Hmmm. Doesn't that mean it's been purple, and has now settled on the brown colour? I think the purple phase has probably come and gone.
 
Some samples I've had go to a dark brown and others just to a darker purple over time.

I believe Oil finishes will speed the darkening, did you apply the Tung Oil visible in your Plane thread.
 
CHJ":nqg4bue5 said:
Some samples I've had go to a dark brown and others just to a darker purple over time.

I believe Oil finishes will speed the darkening, did you apply the Tung Oil visible in your Plane thread.

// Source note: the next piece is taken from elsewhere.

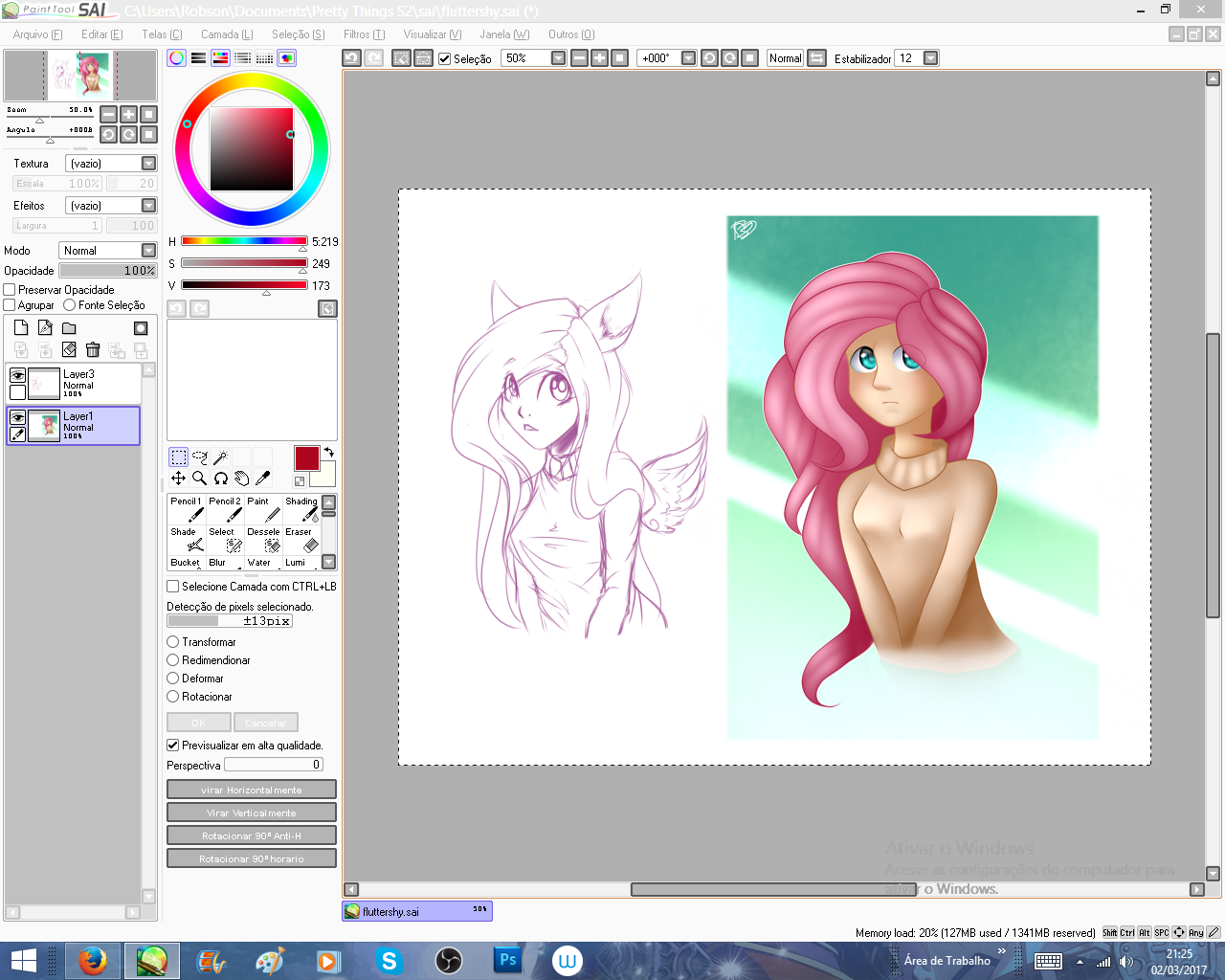Pick the Eyedropper color picker tool
The height and width of the screenshot is (980, 1225).
263,479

I applied pure tung oil yes but only to the sole and cross pin, the sides top and other parts are de-waxed shellac just one layer brushed on carefully, I'll see how it is in a few days again but it looks like it might stay a brown colour at the moment.
 
I've heard that putting it in direct sunlight will turn it purple again. Rotate it so all sides get exposed. I've also heard the same about heat changing the colour. I'd try it on the scrap first to confirm.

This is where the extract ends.